--- start Extract to read ---

Lets perform a grid search optimization for the model over the entire training set (X_train and y_train)
Tuned for Logistic Regressioin : solvers (['newton-cg', 'lbfgs', 'liblinear', 'sag']) found 'sag' tuned parameter. tuned 'C': [0.1, 1.0, 1.5] found 1.5 tuned paramter. n-estimators : range(20,81,10) tuned to 10.
In [32]:
from sklearn.model_selection import GridSearchCV
from sklearn.metrics import make_scorer
# Initialize the classifier
clf = LogisticRegression(random_state=10)
tune_clf = BalancedBaggingClassifier(base_estimator=clf, random_state=10)
# Create the parameters list to tune
parameters = {'base_estimator__fit_intercept': [True],\
'base_estimator__C': [1.5],\
'base_estimator__penalty':['l1'],\
'n_estimators':[10]}
# Make an fbeta_score scoring object
scorer = make_scorer(fbeta_score, beta=0.5)
# Perform grid search on the classifier using 'scorer' as the scoring method
grid_obj = GridSearchCV(tune_clf, parameters, verbose=True, cv=10, scoring=scorer)
# Fit the grid search object to the training data and find the optimal parameters
grid_fit = grid_obj.fit(X_train, y_train)
# Get the estimator
best_clf = grid_fit.best_estimator_
# Build model with EasyEnsemble
#best_clf= BalancedBaggingClassifier(base_estimator=best_model, n_estimators=10, random_state=10)
# Make predictions using the unoptimized and model
predictions = (tune_clf.fit(X_train, y_train)).predict(X_test)
best_predictions = best_clf.predict(X_test)
In [33]:
y_best_score = best_clf.predict_proba(X_test)[:,1]
tmp = pd.Series({'model': 'GridSearchTunedLR',\
'roc_auc_score' : metrics.roc_auc_score(y_test, y_best_score),\
'matthews_corrcoef': metrics.matthews_corrcoef(y_test, best_predictions),\
'precision_score': metrics.precision_score(y_test, best_predictions),\
'recall_score': metrics.recall_score(y_test, best_predictions),\
'f1_score': metrics.f1_score(y_test, best_predictions),\
'accuracy': accuracy_score(y_test, best_predictions),\
'fscore' : fbeta_score(y_test, best_predictions, beta = 0.5, pos_label=1)})
models_report = models_report.append(tmp, ignore_index = True)
# Report the before-and-afterscores
print "Unoptimized model\n------"
print "Accuracy score on testing data: {:.4f}".format(accuracy_score(y_test, predictions))

--- end Extract to read ---

Supply the next lines of the grid-search tuning notebook, picking up after its final print statement. The data that follows comes from a different source than the grid-search notebook.

--- start Stored data ---

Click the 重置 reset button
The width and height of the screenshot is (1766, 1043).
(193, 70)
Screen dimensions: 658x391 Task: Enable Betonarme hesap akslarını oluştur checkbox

--- end Stored data ---

- [Response below]:
print "F-score on testing data: {:.4f}".format(fbeta_score(y_test, predictions, beta = 0.5))
print "\nOptimized Model\n------"
print "Final accuracy score on the testing data: {:.4f}".format(accuracy_score(y_test, best_predictions))
print "Final F-score on the testing data: {:.4f}".format(fbeta_score(y_test, best_predictions, beta = 0.5))
# show best parameters
print "\nBest Classifier\n------"
print best_clf
models_report
Out[33]:
An important task when performing supervised learning on a dataset is determining which features provide the most predictive power. By focusing on the relationship between only a few crucial features and the target label we simplify our understanding of the phenomenon, which is most always a useful thing to do. In the case of this project, that means we wish to identify a small number of features that most strongly predict whether an individual fully pay loan.
In [34]:
# Import supplementary visualization code visuals.py
import visuals as vs
import matplotlib.pyplot as pl
# Pretty display for notebooks
%matplotlib inline
from sklearn.ensemble import RandomForestClassifier
# Train the supervised model on the training set
model = RandomForestClassifier(random_state=10)
model.fit(X_train, y_train)
# Extract the feature importances
importances = model.feature_importances_
# Plot
vs.feature_plot( importances, X_train, y_train)
# show most importance features
a = np.array(importances)
factors = pd.DataFrame(data = np.array([importances.astype(float), features.columns]).T,
columns = ['importances', 'features'])
factors = factors.sort_values('importances', ascending=False)
print "\n top 20 important features"
display(factors[:20])
In [35]:
# Import functionality for cloning a model
from sklearn.base import clone
# Reduce the feature space
X_train_reduced_20 = X_train[X_train.columns.values[(np.argsort(importances)[::-1])[:20]]]
X_test_reduced_20 = X_test[X_test.columns.values[(np.argsort(importances)[::-1])[:20]]]
# Train on the "best" model found from grid search earlier
start = time()
full_clf = (clone(best_clf)).fit(X_train, y_train)
end = time()
train_time_full = end - start
start = time()
reduced_20_clf = (clone(best_clf)).fit(X_train_reduced_20, y_train)
end = time()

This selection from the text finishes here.